Belgard, who voted for the budget, said it actually decreased this year, but taxes had to be raised slightly to offset a shortfall in revenues and state aid. She said her opponents seem insincere, because they have never attended a freeholder meeting.

Schwartz, 72, a semiretired health care administrator from Southampton, said the Republican candidates have misstated her record. "I'm against tax increases, that's it. I voted against the regular budget and the library budget," she said of the 4-1 votes by the board.

Control of the five-member board is not at stake on Nov. 3, but the race may have implications for the 2016 election when a presidential candidate is at the top of the ballot. If the Republican candidates win three-year terms this year, they will gain exclusive control over the board and be insulated against the heavier Democratic turnout expected in New Jersey next year.

Likewise, if the Democrats hold onto their seats, they will have a chance to dominate the board in 2016 for the first time in about 40 years.

The GOP has invested heavily in the race, raising hundreds of thousands of dollars, according to campaign filing reports, while the Democrats had received only tens of thousands of dollars as of last month. The Democrats, however, point to their victory three years ago, when the GOP outspent them by 7-1.

Belgard, who ran unsuccessfully last year for Congress against Republican Tom MacArthur, was a member of her hometown's township committee before she became a freeholder. In response to her opponents' argument that she and Schwartz are not "good watchdogs," Belgard said she questions every bill and resolution that comes up for a vote, and that she and Schwartz persuaded the board to start video recording its meetings, and to hold meetings on the road for the public's convenience.

"We're proud of ourselves on being able to reach across the aisle. I got elected to do a job, and am proud I can work with my Republican colleagues," Belgard said. The bitter race between her and MacArthur, however, revealed a bigger divide between the political parties when both campaigns became nasty.

Schwartz, the former president of the Mount Laurel Emergency Squad, said the congeniality on the board is healthy. "The idea is not to attack each other, but to come to a consensus. The issues are important whether you're a Democrat or a Republican," she said.

Gibbs said that if she and Peters were elected, they would lobby to keep spending down and would vote against the three Republicans on the board if they decided to raise taxes again. "I think we can decrease taxes in 2016," she said. "We're young, energetic, and passionate."

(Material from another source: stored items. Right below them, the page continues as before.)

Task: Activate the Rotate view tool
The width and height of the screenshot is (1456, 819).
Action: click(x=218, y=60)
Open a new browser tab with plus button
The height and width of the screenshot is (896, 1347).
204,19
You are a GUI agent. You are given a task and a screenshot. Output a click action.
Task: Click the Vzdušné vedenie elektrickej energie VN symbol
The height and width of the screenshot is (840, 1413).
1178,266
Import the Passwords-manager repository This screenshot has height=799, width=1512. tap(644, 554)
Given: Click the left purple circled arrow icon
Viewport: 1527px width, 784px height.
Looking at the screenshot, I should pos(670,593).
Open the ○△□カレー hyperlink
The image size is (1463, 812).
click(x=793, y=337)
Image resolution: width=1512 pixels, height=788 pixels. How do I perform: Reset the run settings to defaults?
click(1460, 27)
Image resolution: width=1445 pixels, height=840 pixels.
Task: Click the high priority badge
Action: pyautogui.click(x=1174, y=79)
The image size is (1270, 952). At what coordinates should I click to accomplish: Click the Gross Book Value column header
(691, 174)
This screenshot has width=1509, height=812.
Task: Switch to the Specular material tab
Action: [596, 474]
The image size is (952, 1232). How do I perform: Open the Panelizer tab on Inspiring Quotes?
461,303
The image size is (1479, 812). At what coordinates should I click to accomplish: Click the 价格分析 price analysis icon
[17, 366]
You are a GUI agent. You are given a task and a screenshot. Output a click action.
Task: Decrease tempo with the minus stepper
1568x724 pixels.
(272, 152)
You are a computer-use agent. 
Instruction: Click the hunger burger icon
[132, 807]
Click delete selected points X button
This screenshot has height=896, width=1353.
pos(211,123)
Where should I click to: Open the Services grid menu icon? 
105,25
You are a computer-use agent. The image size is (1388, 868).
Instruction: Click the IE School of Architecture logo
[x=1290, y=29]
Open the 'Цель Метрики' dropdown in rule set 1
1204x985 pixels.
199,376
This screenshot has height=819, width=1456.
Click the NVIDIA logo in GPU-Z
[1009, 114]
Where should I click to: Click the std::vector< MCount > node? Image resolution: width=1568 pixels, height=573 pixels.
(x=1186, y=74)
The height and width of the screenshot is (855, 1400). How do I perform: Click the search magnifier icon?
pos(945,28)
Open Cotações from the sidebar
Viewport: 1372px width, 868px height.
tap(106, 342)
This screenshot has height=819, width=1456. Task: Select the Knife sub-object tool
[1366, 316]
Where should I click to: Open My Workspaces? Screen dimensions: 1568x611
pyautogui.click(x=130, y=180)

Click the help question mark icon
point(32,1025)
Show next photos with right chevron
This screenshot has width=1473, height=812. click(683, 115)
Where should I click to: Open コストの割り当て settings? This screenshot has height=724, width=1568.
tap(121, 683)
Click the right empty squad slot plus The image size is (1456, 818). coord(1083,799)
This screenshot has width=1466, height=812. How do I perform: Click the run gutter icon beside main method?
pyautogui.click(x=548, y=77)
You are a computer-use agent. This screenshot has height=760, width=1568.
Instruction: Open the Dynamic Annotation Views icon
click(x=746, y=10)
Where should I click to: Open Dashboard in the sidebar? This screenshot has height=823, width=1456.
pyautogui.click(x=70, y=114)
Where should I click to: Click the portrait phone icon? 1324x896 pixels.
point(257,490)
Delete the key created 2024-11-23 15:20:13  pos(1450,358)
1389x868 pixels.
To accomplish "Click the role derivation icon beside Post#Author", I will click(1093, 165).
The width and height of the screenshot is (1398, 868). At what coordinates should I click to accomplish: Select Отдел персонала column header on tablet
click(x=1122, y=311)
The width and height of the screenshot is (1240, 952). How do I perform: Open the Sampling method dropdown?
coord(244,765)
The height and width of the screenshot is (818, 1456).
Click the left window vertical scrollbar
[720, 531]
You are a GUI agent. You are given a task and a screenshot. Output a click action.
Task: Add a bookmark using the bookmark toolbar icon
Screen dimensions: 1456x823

Peters said, "Just because we're Republicans doesn't mean we are going to be a rubber stamp for the Republican Party." He also said layoffs of county employees would be considered, though only "as a last resort." The county should explore selling naming rights to corporations and enticing businesses to locate in the county as ways to lower taxes, he said.

The two Republicans also criticized Schwartz for voting against the library tax increase. They said they would have voted for the tax hike but then would have found something else to cut or would have found another revenue source to offset the increase.

Schwartz said she had proposed the board cut $500,000 from the county budget after that amount was allocated for legal fees for special counsel. She said that in-house counsel should handle legal matters more cheaply, and that the Republican majority did not fully explain the need for this line item and also rejected her recommendation.